Stored records
****************

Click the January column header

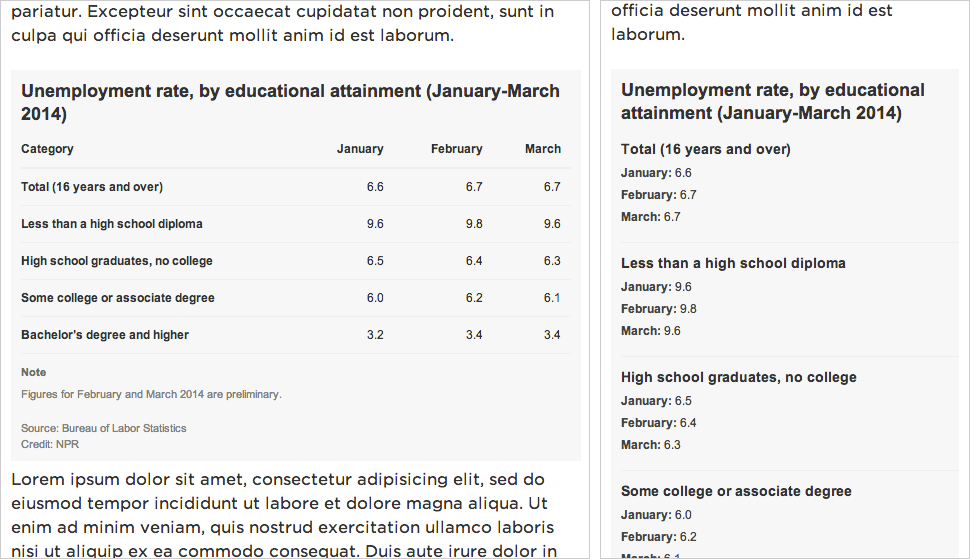point(360,149)
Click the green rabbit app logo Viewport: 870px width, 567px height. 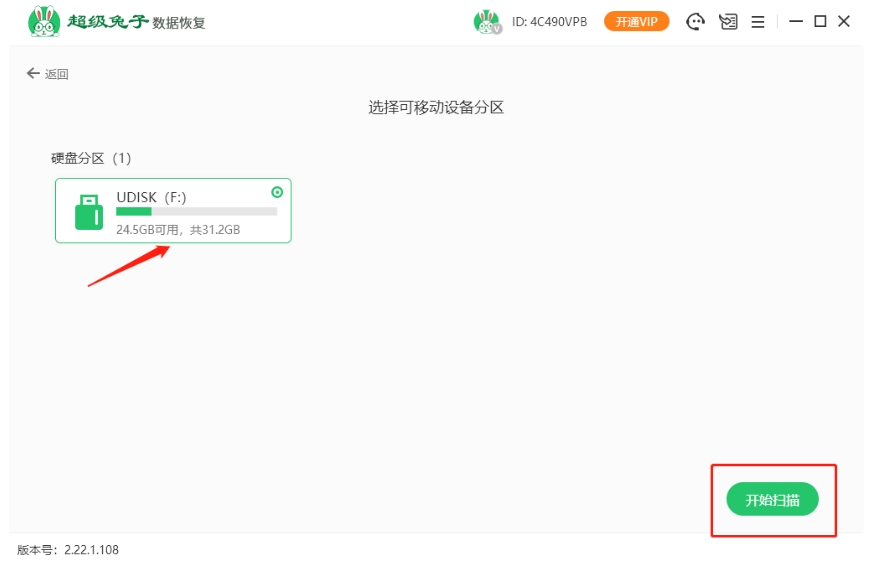(x=43, y=21)
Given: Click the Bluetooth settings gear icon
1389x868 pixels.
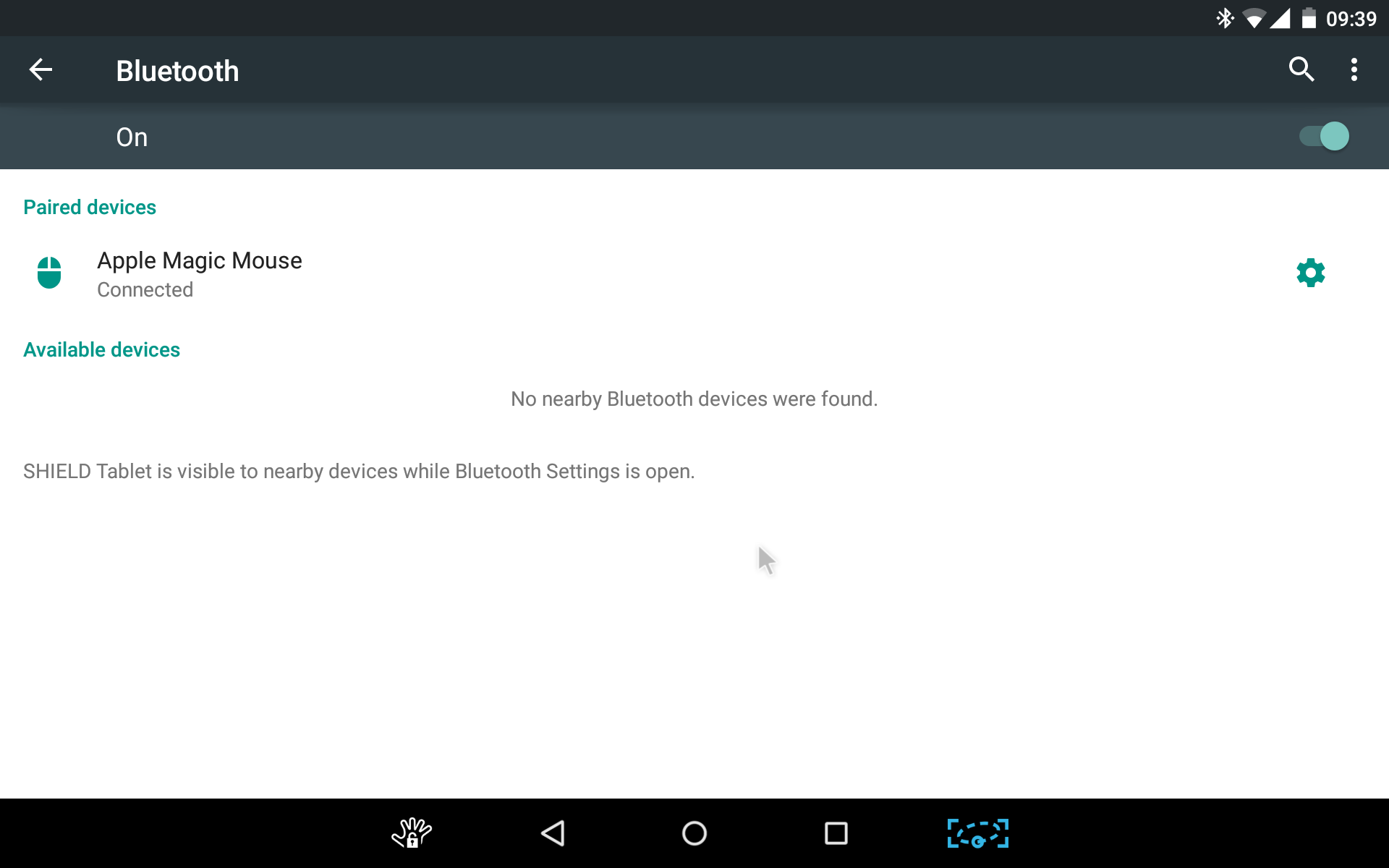Looking at the screenshot, I should (1310, 272).
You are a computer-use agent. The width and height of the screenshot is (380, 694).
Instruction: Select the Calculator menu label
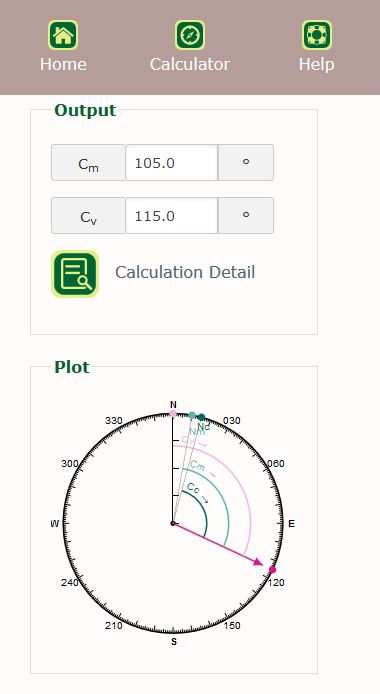[x=190, y=64]
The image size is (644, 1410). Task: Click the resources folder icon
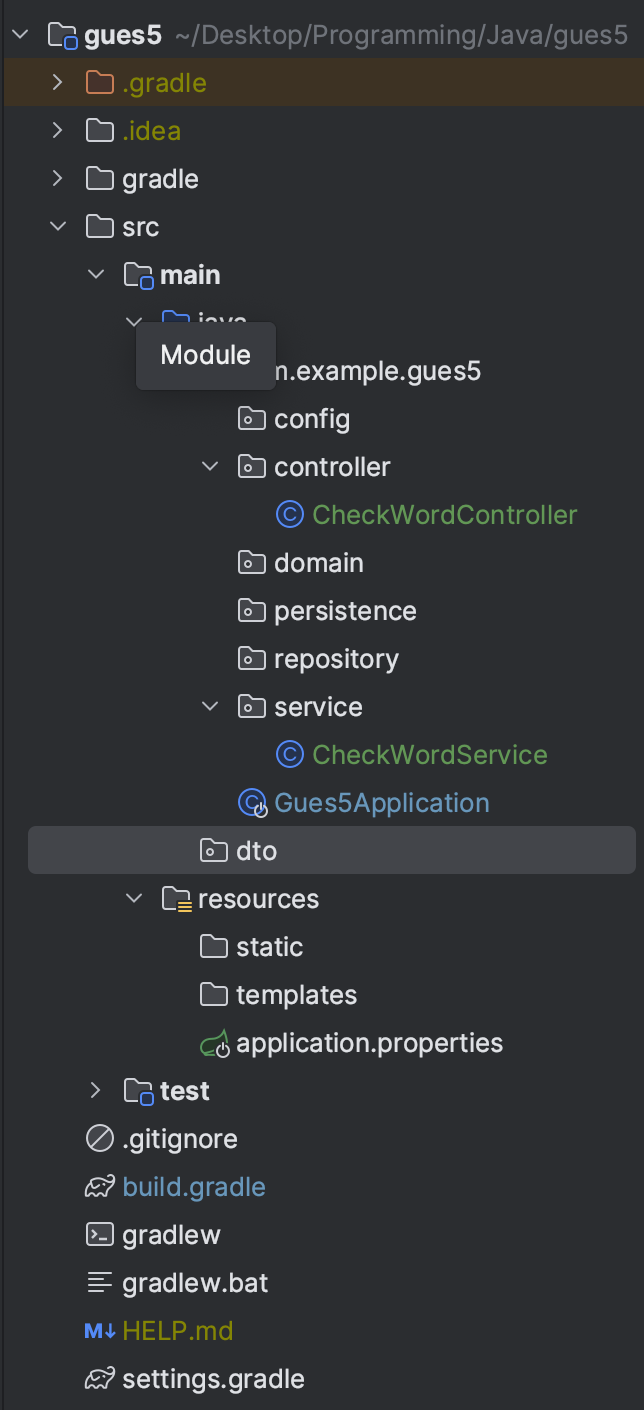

****************

Take the line containing "You are a computer-use" and all lines after it to the end of the data above, and reproduce them exactly, leaving out pictures. Nothing else belongs in the copy.

### ANSWER:
You are a computer-use agent. The width and height of the screenshot is (380, 694).
Instruction: Select the Calculator menu label
[x=190, y=64]
The image size is (644, 1410). Task: Click the resources folder icon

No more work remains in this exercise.